Scotland should go it alone
Domhnall Iain Domhnallach
14/06/2014
oxfordstudent.com

I am not a nationalist. I am neither a British nor a Scottish nationalist. I merely believe that independence is the best way to create a fairer, more socially conscious, more democratic society in Scotland.

Thus, as a Yes voter, I don’t view myself as breaking Britain. The truth is – Britain is already broken. We live in a state with a deepening chasm of inequality – the top 1% of earners now own 10% of the wealth, compared to 7% in the 90s, while the bottom 50% own just 18%. We live in a state where one in six children grow up in poverty and where the number of people using food banks has increased 400% over the past year. And we live in a state where an inward-looking and racist nationalist party just won the European elections on the back of popular discontent at the professional political class. This is a state where over a quarter of MPs went Oxbridge, and where even a catastrophic financial crisis wasn’t enough to loosen the stranglehold of the city of London on the economy.

You see, the Yes campaign isn’t a blood-and-soil nationalism fueled by hatred of the English. Rather, it is civic nationalism, driven by fury at the Westminster elite and its regime of austerity, by a desire to create a more equitable, internationally-minded Scotland. No wonder then a recent poll found 64% of Scots Asians are planning to vote yes. Compare the open-minded pro-immigration Yes campaign to the unionists. British nationalism is not a cuddly, conveniently neutral identity – just look at EDL marches, or UKIP, or the BNP, or the Orange Walks that flood the city of Glasgow each and every summer weekend.

Voting yes to independence is not anglophobic – it is a statement that the people who happen to live in Scotland deserve better than Westminster. Voting yes means voting no to nuclear weapons, no to the bedroom tax, no to the all-out assault on the welfare state which has become almost axiomatic within the London parties. And voting yes doesn’t even necessarily mean a vote for the SNP. The wider Yes Campaign is the most vibrant grassroots movement in the UK today, dominated by young and idealistic Scots who shun Westminster’s callous ideology of cuts. While the unionists have the three parties of the status quo plus a ragtag band of quasi-fascists, we have the Green Party, the Scottish Socialist Party, the Jimmy Reid Foundation, the Radical Independence Campaign, National Collective, Women for Independence, Farming for Yes, Scots Asians for Yes, Yes Alba, Yes LGBT…

The point is: people can rightly criticize Alex Salmond for being an ex-banker, for getting into bed with Donald Trump, for wanting to slash corporation tax in Scotland. And we can slam the Scottish people for voting in a UKIP MEP. But at least the SNP, and the Yes Campaign, and the massive chunk of the Scottish electorate that voted the nationalists in, work to defend the classical, compassionate British welfare state. The harsh reality is that Scots still wish to elect a progressive government, but we are denied this right at Westminster and ruled by Tory governments we never voted for.

**MATERIAL SUPPLIED**
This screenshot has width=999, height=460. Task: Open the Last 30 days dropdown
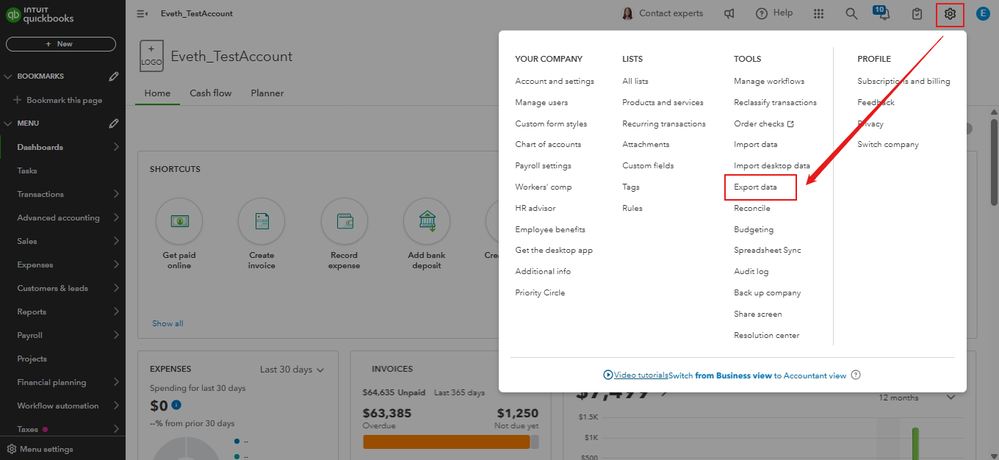click(292, 369)
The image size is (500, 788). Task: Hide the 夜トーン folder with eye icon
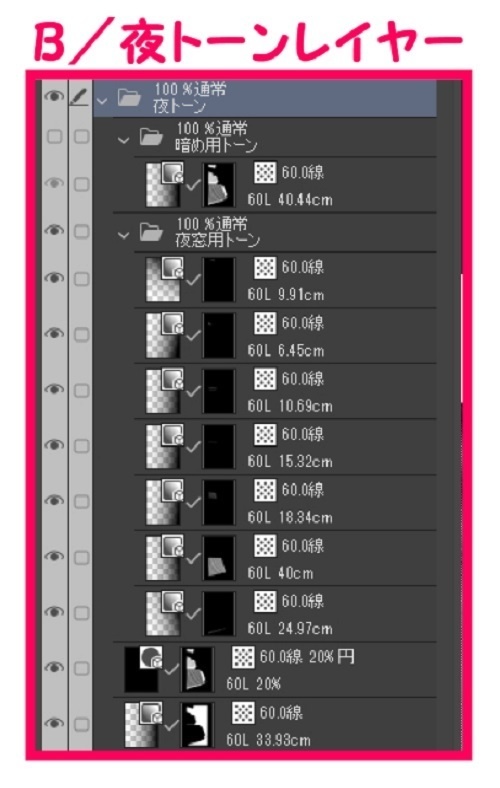tap(54, 96)
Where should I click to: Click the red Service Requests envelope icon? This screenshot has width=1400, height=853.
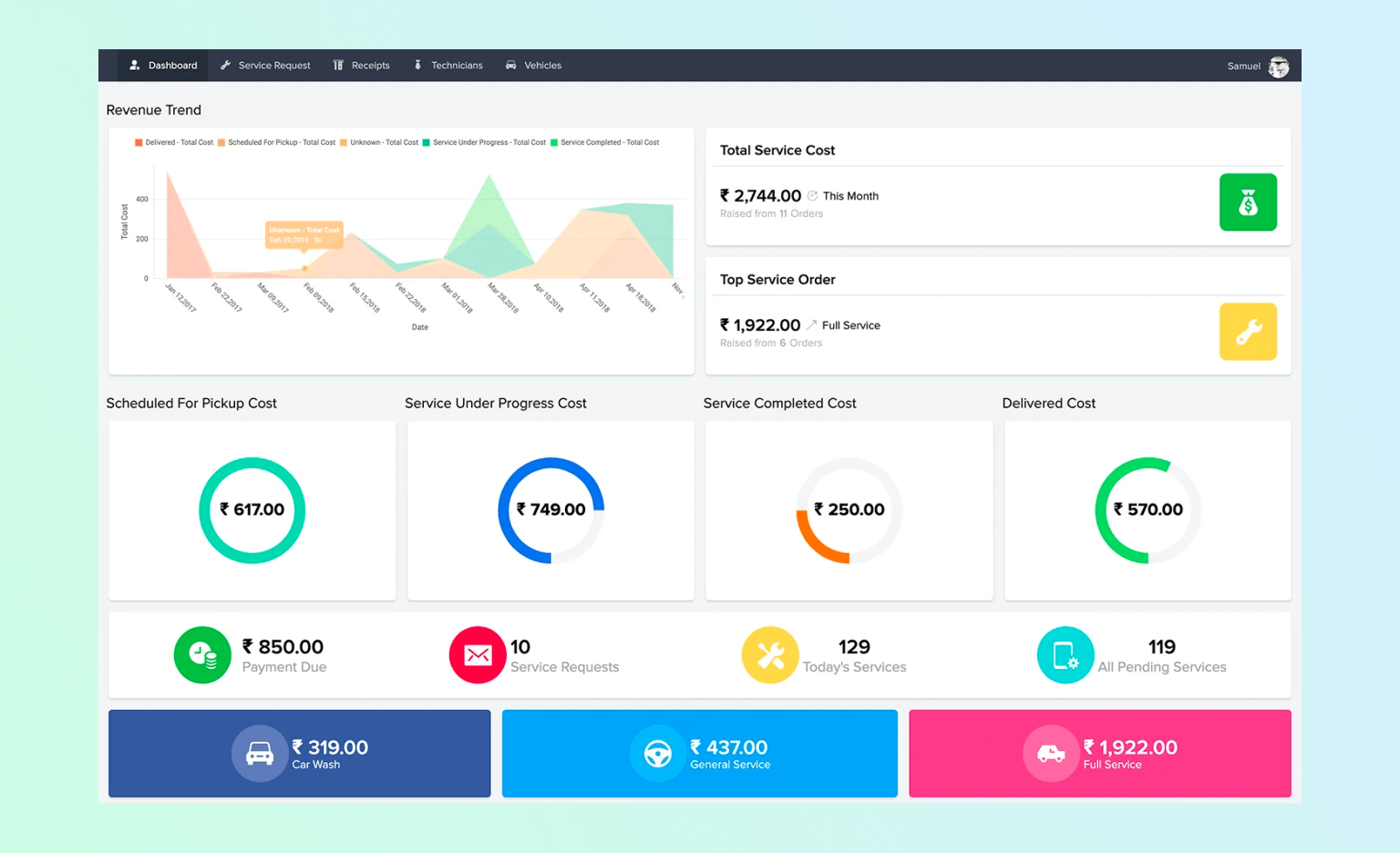477,654
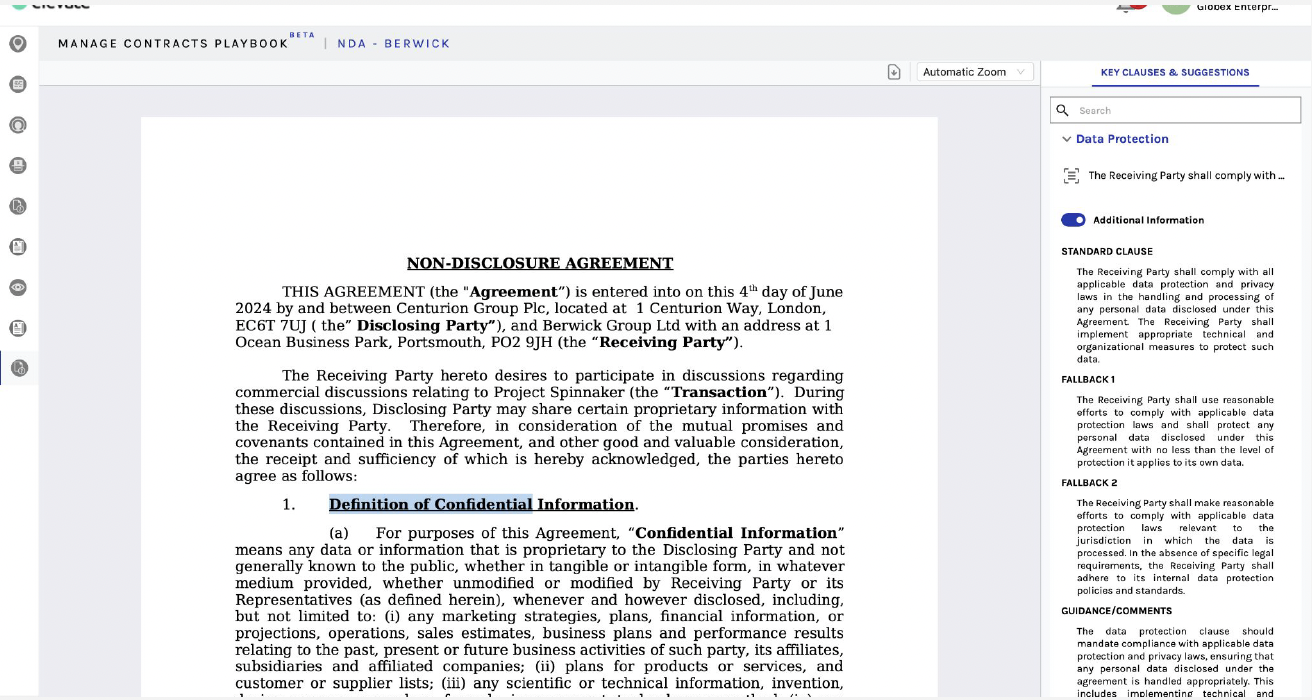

**REQUIRED TASK**
In the piece on Scottish independence, what share of Scots Asians did a recent poll find were planning to vote yes?

**THE REPLY**
64%